What the task requires:
Arrange every line below into a Markdown table with two columns, Row and Line: number each row and skip any blank lines.

Records shown:
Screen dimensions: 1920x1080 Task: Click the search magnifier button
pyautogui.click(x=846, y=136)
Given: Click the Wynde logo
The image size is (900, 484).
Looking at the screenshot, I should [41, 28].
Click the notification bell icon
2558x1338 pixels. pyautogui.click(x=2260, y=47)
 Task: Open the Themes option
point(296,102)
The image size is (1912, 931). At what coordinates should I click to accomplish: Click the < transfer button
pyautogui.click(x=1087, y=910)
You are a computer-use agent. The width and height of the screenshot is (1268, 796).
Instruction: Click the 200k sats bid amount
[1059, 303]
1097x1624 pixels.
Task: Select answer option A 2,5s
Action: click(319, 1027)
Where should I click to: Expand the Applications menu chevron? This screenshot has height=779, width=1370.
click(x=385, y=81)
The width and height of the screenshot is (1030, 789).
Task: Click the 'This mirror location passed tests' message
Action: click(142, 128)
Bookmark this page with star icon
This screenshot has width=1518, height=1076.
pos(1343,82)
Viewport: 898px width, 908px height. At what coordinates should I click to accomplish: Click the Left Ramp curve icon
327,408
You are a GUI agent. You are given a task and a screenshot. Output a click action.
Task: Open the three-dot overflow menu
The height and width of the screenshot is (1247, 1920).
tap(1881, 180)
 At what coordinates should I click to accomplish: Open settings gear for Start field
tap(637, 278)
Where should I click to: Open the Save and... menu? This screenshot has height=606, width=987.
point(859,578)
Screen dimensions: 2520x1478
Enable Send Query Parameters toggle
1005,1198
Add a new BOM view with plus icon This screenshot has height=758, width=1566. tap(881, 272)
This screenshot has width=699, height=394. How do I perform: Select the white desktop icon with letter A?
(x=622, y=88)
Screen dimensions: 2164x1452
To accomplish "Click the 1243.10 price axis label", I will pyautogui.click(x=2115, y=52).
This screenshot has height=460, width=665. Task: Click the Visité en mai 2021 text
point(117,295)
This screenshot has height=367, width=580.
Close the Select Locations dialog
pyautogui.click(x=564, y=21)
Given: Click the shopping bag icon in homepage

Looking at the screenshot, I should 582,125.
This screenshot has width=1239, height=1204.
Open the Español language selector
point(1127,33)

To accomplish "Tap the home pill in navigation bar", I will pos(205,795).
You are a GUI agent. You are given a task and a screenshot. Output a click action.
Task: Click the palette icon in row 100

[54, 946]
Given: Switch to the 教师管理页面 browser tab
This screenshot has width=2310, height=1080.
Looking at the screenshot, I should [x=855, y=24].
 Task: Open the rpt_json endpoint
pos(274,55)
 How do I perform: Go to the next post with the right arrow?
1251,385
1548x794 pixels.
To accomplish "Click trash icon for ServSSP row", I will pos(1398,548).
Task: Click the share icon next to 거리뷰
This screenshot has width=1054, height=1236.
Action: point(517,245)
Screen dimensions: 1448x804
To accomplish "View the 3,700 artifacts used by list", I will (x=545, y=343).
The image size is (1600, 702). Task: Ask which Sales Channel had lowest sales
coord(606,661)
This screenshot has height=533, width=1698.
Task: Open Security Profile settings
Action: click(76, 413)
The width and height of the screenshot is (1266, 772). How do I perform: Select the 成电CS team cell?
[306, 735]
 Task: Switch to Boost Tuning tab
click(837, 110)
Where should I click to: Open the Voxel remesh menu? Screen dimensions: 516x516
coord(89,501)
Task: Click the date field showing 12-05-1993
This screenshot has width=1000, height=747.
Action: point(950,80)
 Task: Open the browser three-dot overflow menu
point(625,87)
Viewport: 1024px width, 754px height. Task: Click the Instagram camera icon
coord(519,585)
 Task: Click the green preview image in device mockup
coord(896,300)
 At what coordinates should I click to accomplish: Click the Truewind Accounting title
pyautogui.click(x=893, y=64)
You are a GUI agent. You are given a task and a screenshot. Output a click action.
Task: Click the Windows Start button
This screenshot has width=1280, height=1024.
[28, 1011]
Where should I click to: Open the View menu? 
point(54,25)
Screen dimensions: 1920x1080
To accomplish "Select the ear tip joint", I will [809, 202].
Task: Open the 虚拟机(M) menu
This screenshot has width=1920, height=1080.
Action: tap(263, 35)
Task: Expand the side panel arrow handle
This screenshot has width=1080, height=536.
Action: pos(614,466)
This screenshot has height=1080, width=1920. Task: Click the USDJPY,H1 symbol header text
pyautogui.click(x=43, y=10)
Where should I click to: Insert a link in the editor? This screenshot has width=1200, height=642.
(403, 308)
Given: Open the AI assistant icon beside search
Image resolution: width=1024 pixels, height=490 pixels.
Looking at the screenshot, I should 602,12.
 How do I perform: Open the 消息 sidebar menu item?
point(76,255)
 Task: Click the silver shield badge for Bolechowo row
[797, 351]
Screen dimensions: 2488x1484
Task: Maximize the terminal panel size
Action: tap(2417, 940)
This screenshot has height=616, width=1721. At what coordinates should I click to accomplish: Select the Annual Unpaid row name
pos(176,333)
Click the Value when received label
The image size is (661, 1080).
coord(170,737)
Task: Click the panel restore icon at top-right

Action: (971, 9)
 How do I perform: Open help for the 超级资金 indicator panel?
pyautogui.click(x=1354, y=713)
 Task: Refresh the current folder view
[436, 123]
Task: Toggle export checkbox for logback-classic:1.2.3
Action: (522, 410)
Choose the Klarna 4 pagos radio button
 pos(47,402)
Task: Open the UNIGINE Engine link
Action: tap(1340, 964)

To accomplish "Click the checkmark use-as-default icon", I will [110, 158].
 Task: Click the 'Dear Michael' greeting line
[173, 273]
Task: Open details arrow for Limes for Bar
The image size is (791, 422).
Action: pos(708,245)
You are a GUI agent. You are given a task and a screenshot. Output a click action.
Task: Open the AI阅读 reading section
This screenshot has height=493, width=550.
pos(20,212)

Exercise output:
| Row | Line |
|---|---|
| 1 | Screen dimensions: 1920x1080 Task: Click the search magnifier button |
| 2 | pyautogui.click(x=846, y=136) |
| 3 | Given: Click the Wynde logo |
| 4 | The image size is (900, 484). |
| 5 | Looking at the screenshot, I should [41, 28]. |
| 6 | Click the notification bell icon |
| 7 | 2558x1338 pixels. pyautogui.click(x=2260, y=47) |
| 8 |  Task: Open the Themes option |
| 9 | point(296,102) |
| 10 | The image size is (1912, 931). At what coordinates should I click to accomplish: Click the < transfer button |
| 11 | pyautogui.click(x=1087, y=910) |
| 12 | You are a computer-use agent. The width and height of the screenshot is (1268, 796). |
| 13 | Instruction: Click the 200k sats bid amount |
| 14 | [1059, 303] |
| 15 | 1097x1624 pixels. |
| 16 | Task: Select answer option A 2,5s |
| 17 | Action: click(319, 1027) |
| 18 | Where should I click to: Expand the Applications menu chevron? This screenshot has height=779, width=1370. |
| 19 | click(x=385, y=81) |
| 20 | The width and height of the screenshot is (1030, 789). |
| 21 | Task: Click the 'This mirror location passed tests' message |
| 22 | Action: click(142, 128) |
| 23 | Bookmark this page with star icon |
| 24 | This screenshot has width=1518, height=1076. |
| 25 | pos(1343,82) |
| 26 | Viewport: 898px width, 908px height. At what coordinates should I click to accomplish: Click the Left Ramp curve icon |
| 27 | 327,408 |
| 28 | You are a GUI agent. You are given a task and a screenshot. Output a click action. |
| 29 | Task: Open the three-dot overflow menu |
| 30 | The height and width of the screenshot is (1247, 1920). |
| 31 | tap(1881, 180) |
| 32 |  At what coordinates should I click to accomplish: Open settings gear for Start field |
| 33 | tap(637, 278) |
| 34 | Where should I click to: Open the Save and... menu? This screenshot has height=606, width=987. |
| 35 | point(859,578) |
| 36 | Screen dimensions: 2520x1478 |
| 37 | Enable Send Query Parameters toggle |
| 38 | 1005,1198 |
| 39 | Add a new BOM view with plus icon This screenshot has height=758, width=1566. tap(881, 272) |
| 40 | This screenshot has width=699, height=394. How do I perform: Select the white desktop icon with letter A? |
| 41 | (x=622, y=88) |
| 42 | Screen dimensions: 2164x1452 |
| 43 | To accomplish "Click the 1243.10 price axis label", I will pyautogui.click(x=2115, y=52). |
| 44 | This screenshot has height=460, width=665. Task: Click the Visité en mai 2021 text |
| 45 | point(117,295) |
| 46 | This screenshot has height=367, width=580. |
| 47 | Close the Select Locations dialog |
| 48 | pyautogui.click(x=564, y=21) |
| 49 | Given: Click the shopping bag icon in homepage |
| 50 | Looking at the screenshot, I should 582,125. |
| 51 | This screenshot has width=1239, height=1204. |
| 52 | Open the Español language selector |
| 53 | point(1127,33) |
| 54 | To accomplish "Tap the home pill in navigation bar", I will pos(205,795). |
| 55 | You are a GUI agent. You are given a task and a screenshot. Output a click action. |
| 56 | Task: Click the palette icon in row 100 |
| 57 | [54, 946] |
| 58 | Given: Switch to the 教师管理页面 browser tab |
| 59 | This screenshot has width=2310, height=1080. |
| 60 | Looking at the screenshot, I should [x=855, y=24]. |
| 61 |  Task: Open the rpt_json endpoint |
| 62 | pos(274,55) |
| 63 |  How do I perform: Go to the next post with the right arrow? |
| 64 | 1251,385 |
| 65 | 1548x794 pixels. |
| 66 | To accomplish "Click trash icon for ServSSP row", I will pos(1398,548). |
| 67 | Task: Click the share icon next to 거리뷰 |
| 68 | This screenshot has width=1054, height=1236. |
| 69 | Action: point(517,245) |
| 70 | Screen dimensions: 1448x804 |
| 71 | To accomplish "View the 3,700 artifacts used by list", I will (x=545, y=343). |
| 72 | The image size is (1600, 702). Task: Ask which Sales Channel had lowest sales |
| 73 | coord(606,661) |
| 74 | This screenshot has height=533, width=1698. |
| 75 | Task: Open Security Profile settings |
| 76 | Action: click(76, 413) |
| 77 | The width and height of the screenshot is (1266, 772). How do I perform: Select the 成电CS team cell? |
| 78 | [306, 735] |
| 79 |  Task: Switch to Boost Tuning tab |
| 80 | click(837, 110) |
| 81 | Where should I click to: Open the Voxel remesh menu? Screen dimensions: 516x516 |
| 82 | coord(89,501) |
| 83 | Task: Click the date field showing 12-05-1993 |
| 84 | This screenshot has width=1000, height=747. |
| 85 | Action: point(950,80) |
| 86 |  Task: Open the browser three-dot overflow menu |
| 87 | point(625,87) |
| 88 | Viewport: 1024px width, 754px height. Task: Click the Instagram camera icon |
| 89 | coord(519,585) |
| 90 |  Task: Click the green preview image in device mockup |
| 91 | coord(896,300) |
| 92 |  At what coordinates should I click to accomplish: Click the Truewind Accounting title |
| 93 | pyautogui.click(x=893, y=64) |
| 94 | You are a GUI agent. You are given a task and a screenshot. Output a click action. |
| 95 | Task: Click the Windows Start button |
| 96 | This screenshot has width=1280, height=1024. |
| 97 | [28, 1011] |
| 98 | Where should I click to: Open the View menu?  |
| 99 | point(54,25) |
| 100 | Screen dimensions: 1920x1080 |
| 101 | To accomplish "Select the ear tip joint", I will [809, 202]. |
| 102 | Task: Open the 虚拟机(M) menu |
| 103 | This screenshot has width=1920, height=1080. |
| 104 | Action: tap(263, 35) |
| 105 | Task: Expand the side panel arrow handle |
| 106 | This screenshot has width=1080, height=536. |
| 107 | Action: pos(614,466) |
| 108 | This screenshot has height=1080, width=1920. Task: Click the USDJPY,H1 symbol header text |
| 109 | pyautogui.click(x=43, y=10) |
| 110 | Where should I click to: Insert a link in the editor? This screenshot has width=1200, height=642. |
| 111 | (403, 308) |
| 112 | Given: Open the AI assistant icon beside search |
| 113 | Image resolution: width=1024 pixels, height=490 pixels. |
| 114 | Looking at the screenshot, I should 602,12. |
| 115 |  How do I perform: Open the 消息 sidebar menu item? |
| 116 | point(76,255) |
| 117 |  Task: Click the silver shield badge for Bolechowo row |
| 118 | [797, 351] |
| 119 | Screen dimensions: 2488x1484 |
| 120 | Task: Maximize the terminal panel size |
| 121 | Action: tap(2417, 940) |
| 122 | This screenshot has height=616, width=1721. At what coordinates should I click to accomplish: Select the Annual Unpaid row name |
| 123 | pos(176,333) |
| 124 | Click the Value when received label |
| 125 | The image size is (661, 1080). |
| 126 | coord(170,737) |
| 127 | Task: Click the panel restore icon at top-right |
| 128 | Action: (971, 9) |
| 129 |  How do I perform: Open help for the 超级资金 indicator panel? |
| 130 | pyautogui.click(x=1354, y=713) |
| 131 |  Task: Refresh the current folder view |
| 132 | [436, 123] |
| 133 | Task: Toggle export checkbox for logback-classic:1.2.3 |
| 134 | Action: (522, 410) |
| 135 | Choose the Klarna 4 pagos radio button |
| 136 |  pos(47,402) |
| 137 | Task: Open the UNIGINE Engine link |
| 138 | Action: tap(1340, 964) |
| 139 | To accomplish "Click the checkmark use-as-default icon", I will [110, 158]. |
| 140 |  Task: Click the 'Dear Michael' greeting line |
| 141 | [173, 273] |
| 142 | Task: Open details arrow for Limes for Bar |
| 143 | The image size is (791, 422). |
| 144 | Action: pos(708,245) |
| 145 | You are a GUI agent. You are given a task and a screenshot. Output a click action. |
| 146 | Task: Open the AI阅读 reading section |
| 147 | This screenshot has height=493, width=550. |
| 148 | pos(20,212) |